Task requirements: Copy the lines of the listing below, beginning at the line that contains "Click the print icon" and stopping after the line that contains "Action: (x=149, y=43)". Reproduce only those lines, character for character.

-.-.-

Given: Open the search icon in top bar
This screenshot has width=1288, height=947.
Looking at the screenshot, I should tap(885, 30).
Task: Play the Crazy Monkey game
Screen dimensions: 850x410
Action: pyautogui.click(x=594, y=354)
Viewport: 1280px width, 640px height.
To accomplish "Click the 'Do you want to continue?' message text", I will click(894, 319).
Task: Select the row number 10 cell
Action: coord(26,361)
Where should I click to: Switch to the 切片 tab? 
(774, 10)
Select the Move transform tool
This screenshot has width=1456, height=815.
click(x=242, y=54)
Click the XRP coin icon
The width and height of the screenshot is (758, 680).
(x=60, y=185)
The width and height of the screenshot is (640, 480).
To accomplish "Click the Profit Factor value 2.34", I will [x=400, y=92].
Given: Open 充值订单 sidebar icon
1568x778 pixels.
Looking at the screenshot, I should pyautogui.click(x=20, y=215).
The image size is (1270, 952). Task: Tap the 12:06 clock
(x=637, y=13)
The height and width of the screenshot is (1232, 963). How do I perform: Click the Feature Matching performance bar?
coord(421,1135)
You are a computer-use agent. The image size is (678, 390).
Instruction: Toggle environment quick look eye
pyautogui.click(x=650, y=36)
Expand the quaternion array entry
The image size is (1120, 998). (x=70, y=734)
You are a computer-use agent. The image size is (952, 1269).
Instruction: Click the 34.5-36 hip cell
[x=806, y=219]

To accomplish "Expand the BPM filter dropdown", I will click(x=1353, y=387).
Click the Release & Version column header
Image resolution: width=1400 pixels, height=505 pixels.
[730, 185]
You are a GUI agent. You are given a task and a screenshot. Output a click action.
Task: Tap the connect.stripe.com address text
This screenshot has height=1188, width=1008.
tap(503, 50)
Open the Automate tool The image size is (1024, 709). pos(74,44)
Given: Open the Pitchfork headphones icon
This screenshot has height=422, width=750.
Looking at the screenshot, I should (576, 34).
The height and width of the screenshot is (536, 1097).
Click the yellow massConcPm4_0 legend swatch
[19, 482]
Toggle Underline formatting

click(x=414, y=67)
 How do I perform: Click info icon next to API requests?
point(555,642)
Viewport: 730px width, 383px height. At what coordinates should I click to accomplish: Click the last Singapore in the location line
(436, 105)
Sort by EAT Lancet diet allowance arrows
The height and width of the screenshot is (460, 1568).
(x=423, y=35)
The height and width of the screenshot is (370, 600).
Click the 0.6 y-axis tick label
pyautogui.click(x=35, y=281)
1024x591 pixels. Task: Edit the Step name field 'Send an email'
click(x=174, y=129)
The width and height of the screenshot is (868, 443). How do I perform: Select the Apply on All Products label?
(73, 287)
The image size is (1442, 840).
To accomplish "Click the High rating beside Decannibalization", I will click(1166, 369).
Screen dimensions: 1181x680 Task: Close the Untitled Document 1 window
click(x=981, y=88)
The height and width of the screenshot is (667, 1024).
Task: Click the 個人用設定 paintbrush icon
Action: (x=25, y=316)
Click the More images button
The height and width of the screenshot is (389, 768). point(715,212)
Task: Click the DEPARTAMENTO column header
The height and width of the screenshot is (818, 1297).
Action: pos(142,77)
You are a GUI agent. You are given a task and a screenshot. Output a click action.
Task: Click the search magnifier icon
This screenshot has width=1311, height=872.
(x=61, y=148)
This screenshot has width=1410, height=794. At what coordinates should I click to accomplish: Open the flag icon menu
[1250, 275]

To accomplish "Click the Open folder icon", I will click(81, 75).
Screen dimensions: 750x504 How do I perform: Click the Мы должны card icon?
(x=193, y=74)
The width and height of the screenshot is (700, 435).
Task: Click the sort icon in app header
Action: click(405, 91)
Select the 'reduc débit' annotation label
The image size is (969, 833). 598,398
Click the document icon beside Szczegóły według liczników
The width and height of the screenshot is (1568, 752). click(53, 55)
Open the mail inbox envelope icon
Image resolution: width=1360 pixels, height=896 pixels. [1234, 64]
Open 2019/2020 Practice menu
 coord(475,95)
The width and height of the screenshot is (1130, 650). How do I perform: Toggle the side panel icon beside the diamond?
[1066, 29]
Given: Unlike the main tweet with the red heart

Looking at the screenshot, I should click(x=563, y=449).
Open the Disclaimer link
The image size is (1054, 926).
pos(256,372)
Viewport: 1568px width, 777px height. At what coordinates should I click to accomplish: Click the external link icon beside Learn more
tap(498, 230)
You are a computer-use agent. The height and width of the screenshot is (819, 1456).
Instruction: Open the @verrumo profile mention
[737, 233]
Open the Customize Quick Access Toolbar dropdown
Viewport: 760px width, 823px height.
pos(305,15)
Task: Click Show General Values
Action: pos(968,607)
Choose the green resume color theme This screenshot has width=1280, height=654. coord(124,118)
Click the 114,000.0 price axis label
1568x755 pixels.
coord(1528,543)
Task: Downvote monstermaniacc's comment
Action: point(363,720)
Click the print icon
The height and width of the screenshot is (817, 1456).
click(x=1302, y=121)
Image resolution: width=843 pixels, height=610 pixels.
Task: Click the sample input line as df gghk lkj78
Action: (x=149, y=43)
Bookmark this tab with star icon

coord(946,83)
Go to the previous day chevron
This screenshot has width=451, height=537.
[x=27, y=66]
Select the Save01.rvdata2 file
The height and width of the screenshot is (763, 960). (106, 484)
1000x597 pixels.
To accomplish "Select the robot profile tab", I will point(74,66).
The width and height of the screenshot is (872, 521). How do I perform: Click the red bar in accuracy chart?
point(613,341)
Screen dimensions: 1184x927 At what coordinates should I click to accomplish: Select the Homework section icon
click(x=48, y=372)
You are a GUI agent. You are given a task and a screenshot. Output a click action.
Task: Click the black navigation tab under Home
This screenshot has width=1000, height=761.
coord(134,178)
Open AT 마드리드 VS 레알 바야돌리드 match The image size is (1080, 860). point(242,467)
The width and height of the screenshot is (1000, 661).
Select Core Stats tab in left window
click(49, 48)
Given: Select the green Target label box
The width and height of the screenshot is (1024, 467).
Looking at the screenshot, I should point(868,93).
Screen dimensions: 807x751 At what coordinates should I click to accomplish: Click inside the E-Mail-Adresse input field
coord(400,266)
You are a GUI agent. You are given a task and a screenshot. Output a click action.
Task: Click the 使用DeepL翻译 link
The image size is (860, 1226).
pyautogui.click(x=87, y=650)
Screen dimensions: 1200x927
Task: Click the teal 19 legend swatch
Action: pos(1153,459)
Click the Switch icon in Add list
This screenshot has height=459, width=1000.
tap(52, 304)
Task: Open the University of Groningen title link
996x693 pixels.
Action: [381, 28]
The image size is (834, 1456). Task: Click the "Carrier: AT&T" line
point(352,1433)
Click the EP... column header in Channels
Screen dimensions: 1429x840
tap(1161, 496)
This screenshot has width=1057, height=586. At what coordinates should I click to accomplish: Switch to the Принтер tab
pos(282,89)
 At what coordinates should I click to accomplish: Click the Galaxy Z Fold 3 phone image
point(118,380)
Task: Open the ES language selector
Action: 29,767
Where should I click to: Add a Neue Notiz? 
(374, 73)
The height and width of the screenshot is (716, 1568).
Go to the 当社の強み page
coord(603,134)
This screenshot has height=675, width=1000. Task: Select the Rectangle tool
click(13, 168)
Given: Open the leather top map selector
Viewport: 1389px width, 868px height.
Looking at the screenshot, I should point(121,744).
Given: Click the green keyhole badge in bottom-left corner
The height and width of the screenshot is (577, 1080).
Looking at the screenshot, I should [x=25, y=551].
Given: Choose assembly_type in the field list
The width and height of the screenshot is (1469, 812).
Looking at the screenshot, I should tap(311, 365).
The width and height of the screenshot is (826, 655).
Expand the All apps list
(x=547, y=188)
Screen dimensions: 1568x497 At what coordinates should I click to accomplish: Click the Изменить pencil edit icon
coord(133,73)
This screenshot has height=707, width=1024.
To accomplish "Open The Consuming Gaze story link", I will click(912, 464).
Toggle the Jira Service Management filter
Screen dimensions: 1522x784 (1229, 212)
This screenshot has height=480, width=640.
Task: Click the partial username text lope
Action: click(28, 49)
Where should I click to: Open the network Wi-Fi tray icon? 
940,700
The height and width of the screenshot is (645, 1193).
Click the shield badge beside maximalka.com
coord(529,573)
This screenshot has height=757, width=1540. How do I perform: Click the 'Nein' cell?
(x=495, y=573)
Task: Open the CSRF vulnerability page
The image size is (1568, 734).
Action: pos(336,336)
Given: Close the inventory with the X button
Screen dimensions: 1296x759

-.-.-

Response to the exercise:
Click the print icon
The height and width of the screenshot is (817, 1456).
click(x=1302, y=121)
Image resolution: width=843 pixels, height=610 pixels.
Task: Click the sample input line as df gghk lkj78
Action: (x=149, y=43)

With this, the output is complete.